**Source**
Parts of Pakistan's blasphemy code date back to the 1860s, when it was put in place by British colonizers ** to curb Hindu-Muslim violence.

A judge who publicly criticized sections of the blasphemy code also was killed. . . .

** What an irony it is that the Christian being sentenced to death for violating a law against blasphemy was in violation of a law instituted by British colonizers (presumably Christians)!

It apears that the Dark Ages (when religion ruled the world) are not quite over yet. Lest we get too self-righteous, the Christian Bible also calls for the death penalty (usually with small stones) for violating any eight of the Ten Commandments, including worshipping any of the other gods except one. Or is it three in one?


The Secular Web - infidels.org: http://www.secweb.org/asset.asp?AssetID=135 Dr. Younis Shaikh Has Been Sentenced to Death for Blasphemy. The Secular Web. The following is the text of an action alert from the International Humanist and Ethical Union Executive director Babu Gogineni.

**Stored data**
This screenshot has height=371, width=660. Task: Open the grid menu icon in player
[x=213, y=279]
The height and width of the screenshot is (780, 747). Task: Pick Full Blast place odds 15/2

**Required actions**
1. Name every religious group mentioned in the passage on Pakistan's blasphemy code.
2. Please carry on the passage on Pakistan's blasphemy code from its final sentence.
The material comes from a different source than the passage on Pakistan's blasphemy code.

**Task-by-task results**
1. Hindu, Muslim, Christian

2.
The International Humanist and Ethical Union (IHEU) is shocked by the conviction for blasphemy, and the award of the death penalty, to Dr. Yunis Shaikh on 18 August 2001 in Pakistan. Peace Activist and founder of the Progressive group 'Enlightenment', Dr. Yunis Shaikh has also been fined an equivalent of US Dollars 1500 by the Additional Sesions Judge, Islamabad, Mr. Safdar Hussain Malik. While a group of murderous and menacing fundamentalist clergy was present throughout the open court trial, thus intimidating the udge and the defence, the last two sittings of the Court itself were held in camera, and conducted in the premises of the Adiala jail itself where Dr. Shaikh has been lodged since his arrest in October 2000.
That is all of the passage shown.